Ce ne sont pas des cas isolés. Les biais liés au genre, à la race, à la langue, au revenu ou au lieu de résidence sont partout. En France, plusieurs études ont montré que les algorithmes de ciblage publicitaire utilisés par des plateformes comme Facebook ou Google favorisent l’exposition de certaines offres d’emploi (par exemple dans la tech ou la finance) à des hommes plutôt qu’à des femmes, même si l’annonceur ne l’a jamais demandé. Le système optimise la « performance » – c’est-à-dire le taux de clics – sans se soucier des effets discriminants. Et personne ne le voit : ni l’utilisateur, ni le recruteur, ni la victime.
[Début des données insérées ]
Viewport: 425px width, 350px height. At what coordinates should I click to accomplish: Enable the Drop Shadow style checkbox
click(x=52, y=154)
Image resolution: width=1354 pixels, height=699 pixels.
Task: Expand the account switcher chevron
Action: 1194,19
Ce qui rend ces discriminations plus dangereuses encore, c’est qu’elles sont souvent invisibles, opaques, impossibles à contester. Comment faire valoir ses droits face à une décision prise par une machine, dont le fonctionnement est gardé secret au nom du secret industriel ? Que répondre à un refus de prêt ou à une convocation policière quand l’administration dit simplement : « c’est l’algorithme qui l’a décidé » ?
Il est temps de sortir du mythe d’une technologie froide et impartiale. Les algorithmes sont des créations humaines, profondément marquées par nos logiques économiques, sociales et politiques. Les programmer, ce n’est pas simplement coder : c’est faire des choix sur le monde que l’on veut reproduire.
Face à cette réalité, trois exigences s’imposent. D’abord, la transparence : tout algorithme utilisé dans un contexte public ou ayant un impact significatif sur les individus doit pouvoir être audité. Ensuite, la responsabilité : les entreprises et les institutions ne peuvent plus se réfugier derrière la machine pour esquiver leur devoir de justice. Enfin, la vigilance citoyenne : il appartient à chacun de nous, journalistes, chercheurs, élus, enseignants, d’interroger sans relâche ces nouveaux pouvoirs algorithmiques.
Loin d’être neutres, les algorithmes sont les miroirs – parfois déformants – de nos sociétés. Ils ne feront jamais mieux que ce que nous leur donnons à voir. Le progrès technologique n’a de sens que s’il sert à corriger les injustices humaines, et non à les reproduire en silence.